Selbstversorgung wird groß geschrieben, auch auf dem Schwarzmarkt, wo man jederzeit mit einer Razzia rechnen musste. Hier kostete ein Zwei-Pfund- Brot in Kilo Speck 1000 Mark. Zigaretten: 7 bis 13 Mark für eine „Lulle“, 475 Mark für einen Liter Schnaps. Bedrückend sind die Filmsequenzen der „Hamsterfahrten“: Auf den Trittbrettern und Puffern hoffnungslos überfüllter Dampfzüge fahren die Berliner ins Umland, in ihren Rucksäcken liegt der Familienschmuck neben Teppichen und Antiquitäten, bereit zum Tausch gegen ein bisschen Wurst, etwas Speck oder einige Eier vom Lande. In Berlin wurden grüne Reserven genutzt: Im Vorgarten der Universität, gegenüber der Staatsoper, grasen Kühe, vom abgeholzten Tiergarten werden auch noch die Stubben gerodet, und bei der Aktion „Wildgemüse“ erfahren die improvisationsbereiten Hausfrauen, was man mit Brennnessel, Gänseblümchen, Huflattich, Löwenzahn, Sauerampfer, Melde und Vogelmiere als Zusatznahrung anfangen kann. In einem der vielen Dokumente, mit denen Kurator Volker Viergutz und Adelbert Dreyer die Ausstellung bestückten, meldet der Magistrat das Eintreffen von 600 Zentnern Stroh zur Anfertigung von Strohschuhen für die Schüler – unzählige kleine Berliner konnten nicht zur Schule gehen, weil sie keine Schuhe an den Füßen hatten.
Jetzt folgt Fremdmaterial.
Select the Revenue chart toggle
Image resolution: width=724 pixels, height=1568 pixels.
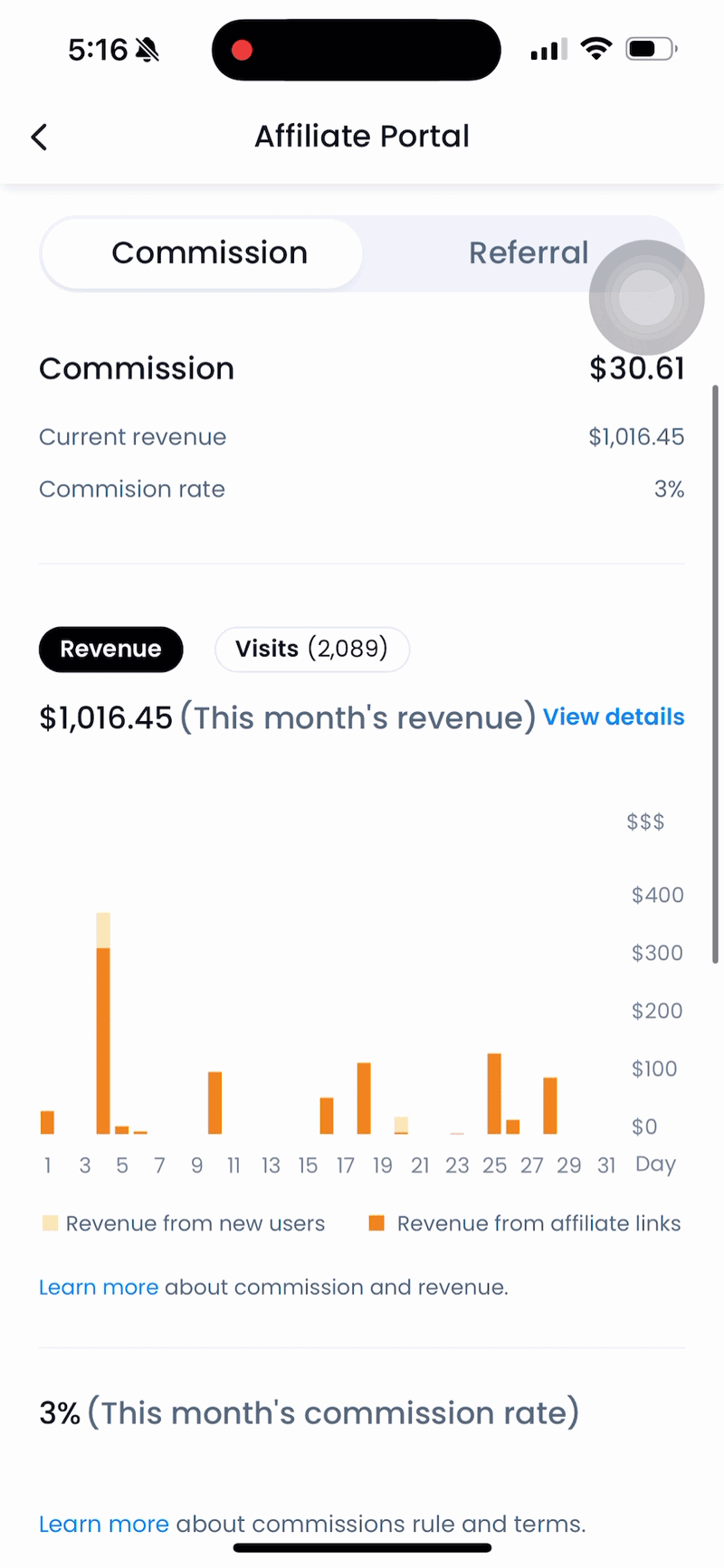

Die Ausstellung endet mit einem Blick auf die Theater- und Kleinkunstszene. Auch hier wird improvisiert, aber der neue, humanistische Geist ist aus den Kulissen der Verbannung hervorgetreten. Schillers „Parasit“ steht zur Wiedereröffnung des Deutschen Theaters am 26. Juni 45 auf dem Programm, am 10. Oktober spielt Paul Wegener den weisen Nathan, es gibt den „Fidelio“, die „Dreigroschenoper“ und den „Faust“ im Oktober im Jürgen-Fehling-Theater in Zehlendorf, Konrad Wagner spielt die Titelrolle, O.E. Hasse den Mephisto. Am 1. Mai 1947 steht Wilhelm Furtwängler wieder am Pult der Philharmoniker im Titaniapalast. Zwei Tage zuvor war der Dirigent entnazifiziert worden, die Akte dazu ist ebenso ausgestellt. Auch das Original-Notenblatt von jenem Couplet ist zu sehen, dessen Titelzeile der Ausstellung den Namen gab: „Berlin kommt wieder, das ist das Lied, das jeder singt!“ Das schmetterte Brigitte Mira am 1. Juni 1945 durchs Kabarett der Komiker. Der Foxtrott von Heino Gaze wurde zum Schlager jener Tage – Optimismus war ebenso wichtig wie Brot und Luft zum Atmen. „Wir haben zwar das originale Notenblatt mit einer Widmung des Komponisten für Brigitte Mira, aber was uns fehlt, ist eine Tonaufnahme jenes Liedes für diese Ausstellung“, sagt Kurator Volker Viergutz. Er hofft, dass ein Leser dieser Zeilen an seine Schallplattensammlung geht, die schwarze Scheibe findet – und Bescheid sagt. Vielleicht gibt es solch ein Wunder, wer weiß.

„Berlin kommt wieder“ im Landesarchiv am Eichborndamm 115 - 121 in Reinickendorf, Mo. und Fr. 9 bis 15 Uhr, Di. bis Do. 9 bis 18 Uhr. Eintritt frei.